Whether you're already retired or thinking about a future retirement, there's a lot to consider and many potential pitfalls. For nearly two decades, we've been helping clients make the transition from a regular paycheck to a long-term income plan.
The Working Years
During the early and middle years of your career, retirement may be the last thing on your mind. However, this is a great time to cultivate habits that will serve you well into the future. Avoiding unnecessary debt. Making a budget and sticking to it. Building up an emergency cash fund. Saving regularly to a retirement fund. Diversifying and rebalancing your investments on a regular basis. If you can build these habits early, they’ll pay dividends for the rest of your life.
In the three to five years before you retire, it’s time to get serious about making definitive plans. Projecting your retirement expenses. Evaluating Social Security optimization strategies. Acquiring pension estimates. Reallocating investment portfolios for a shorter time-horizon. These are just a few of the things that require attention before you decide to retire.
Once you’ve retired, there’s still plenty to be done. You’ll need to review and revise – or possibly create – a budget for both recurring and one-time projected expenses. If you haven’t started Social Security income, you’ll need to determine which election strategy is best for you. Your investments should be reviewed regularly to make sure they’re still aligned with your goals. You may even need to consider developing a whole new plan depending on how well your current plan is working.
No matter where you are on the road to retirement, we can help you plan for your financial future.

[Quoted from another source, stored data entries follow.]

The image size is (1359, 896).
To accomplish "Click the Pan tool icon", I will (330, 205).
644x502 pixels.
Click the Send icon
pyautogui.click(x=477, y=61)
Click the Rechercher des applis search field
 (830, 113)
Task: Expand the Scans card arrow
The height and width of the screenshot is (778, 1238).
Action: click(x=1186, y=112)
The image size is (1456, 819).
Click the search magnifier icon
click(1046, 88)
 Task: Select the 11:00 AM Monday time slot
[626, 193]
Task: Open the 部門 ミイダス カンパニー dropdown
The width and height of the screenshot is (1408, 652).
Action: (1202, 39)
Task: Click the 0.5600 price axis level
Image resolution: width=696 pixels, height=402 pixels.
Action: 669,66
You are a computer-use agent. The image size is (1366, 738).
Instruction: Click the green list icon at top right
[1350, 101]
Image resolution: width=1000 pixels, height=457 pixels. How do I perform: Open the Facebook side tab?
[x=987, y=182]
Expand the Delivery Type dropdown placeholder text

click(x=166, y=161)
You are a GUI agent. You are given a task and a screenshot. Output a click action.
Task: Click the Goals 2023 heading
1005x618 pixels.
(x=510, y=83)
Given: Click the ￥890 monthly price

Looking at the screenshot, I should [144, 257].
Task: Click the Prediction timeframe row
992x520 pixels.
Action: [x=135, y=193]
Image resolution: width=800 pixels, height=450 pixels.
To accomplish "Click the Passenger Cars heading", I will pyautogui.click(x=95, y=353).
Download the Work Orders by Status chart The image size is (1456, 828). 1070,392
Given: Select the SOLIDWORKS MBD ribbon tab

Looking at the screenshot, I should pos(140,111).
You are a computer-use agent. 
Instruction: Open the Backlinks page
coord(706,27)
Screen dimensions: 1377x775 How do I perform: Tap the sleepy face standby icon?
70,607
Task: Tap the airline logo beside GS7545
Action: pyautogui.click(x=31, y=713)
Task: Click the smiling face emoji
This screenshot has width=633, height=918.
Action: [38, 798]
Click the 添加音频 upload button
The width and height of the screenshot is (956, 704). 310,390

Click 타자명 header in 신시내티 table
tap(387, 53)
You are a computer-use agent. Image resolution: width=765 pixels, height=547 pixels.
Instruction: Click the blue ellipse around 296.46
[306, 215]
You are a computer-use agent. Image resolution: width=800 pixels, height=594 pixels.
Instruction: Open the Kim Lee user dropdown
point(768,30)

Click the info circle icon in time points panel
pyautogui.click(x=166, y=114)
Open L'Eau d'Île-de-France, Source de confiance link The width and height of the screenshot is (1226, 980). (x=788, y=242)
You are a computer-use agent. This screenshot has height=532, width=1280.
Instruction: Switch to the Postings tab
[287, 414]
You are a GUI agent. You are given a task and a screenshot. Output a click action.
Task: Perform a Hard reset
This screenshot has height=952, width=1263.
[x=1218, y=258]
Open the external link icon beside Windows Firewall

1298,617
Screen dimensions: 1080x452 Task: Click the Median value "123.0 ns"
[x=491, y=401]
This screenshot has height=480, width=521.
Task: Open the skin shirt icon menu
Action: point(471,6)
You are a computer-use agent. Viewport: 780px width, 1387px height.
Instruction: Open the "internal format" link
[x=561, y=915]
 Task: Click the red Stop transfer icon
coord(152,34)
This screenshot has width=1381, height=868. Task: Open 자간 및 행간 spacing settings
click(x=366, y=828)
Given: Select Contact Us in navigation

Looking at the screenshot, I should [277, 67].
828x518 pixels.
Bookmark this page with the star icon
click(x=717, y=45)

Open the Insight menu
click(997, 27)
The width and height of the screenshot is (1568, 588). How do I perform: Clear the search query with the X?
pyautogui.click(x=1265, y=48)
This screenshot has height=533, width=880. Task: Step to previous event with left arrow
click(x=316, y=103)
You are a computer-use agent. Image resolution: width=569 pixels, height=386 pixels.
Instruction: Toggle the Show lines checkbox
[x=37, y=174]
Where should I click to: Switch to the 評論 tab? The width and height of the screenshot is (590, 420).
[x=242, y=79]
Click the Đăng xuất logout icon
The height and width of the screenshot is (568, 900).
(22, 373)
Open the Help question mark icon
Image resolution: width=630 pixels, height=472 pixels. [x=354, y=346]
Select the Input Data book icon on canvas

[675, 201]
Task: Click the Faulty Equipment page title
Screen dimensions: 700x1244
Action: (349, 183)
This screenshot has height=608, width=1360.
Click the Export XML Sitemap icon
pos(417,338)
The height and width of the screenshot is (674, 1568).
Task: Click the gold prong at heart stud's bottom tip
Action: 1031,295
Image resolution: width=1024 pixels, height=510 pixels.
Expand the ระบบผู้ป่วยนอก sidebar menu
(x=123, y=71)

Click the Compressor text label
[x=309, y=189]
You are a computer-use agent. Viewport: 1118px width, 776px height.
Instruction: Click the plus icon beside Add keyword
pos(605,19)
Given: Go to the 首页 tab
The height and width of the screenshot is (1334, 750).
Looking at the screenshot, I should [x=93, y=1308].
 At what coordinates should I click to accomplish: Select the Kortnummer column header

We focus first on how each investment in your plan is supposed to function. Then we get down to business monitoring and managing those investments for performance.
The first step is evaluating the purpose of the investment. What’s it for? When is it needed? What kind of return is required for it to fulfill its objective? How much volatility is acceptable? A range of possible investments may be considered based on the answers to these questions.
After careful evaluation of suitable options, a choice is made about where to place the assets. This may be a single product purchase. It may be several products or perhaps a managed advisory account. What’s important is that the product or strategy matches the stated objectives and risk parameters.
The nature of the investment determines what kind of management program is most appropriate. For instance, a managed account requires continuous supervision, while certain annuities require annual evaluation of allocation options. The key is to make sure the management program fits the investment strategy.
Sometimes products or strategies that were appropriate in the past may not be as suitable as currently available alternatives. Though one should be very careful when considering a wholesale change in investment strategy, at times it may be a wise choice. For this reason, regular re-evaluation of products and strategies is an important dimension of a successful investment management program.
As part of our commitment to quality service, we help you through all four phases of investment management.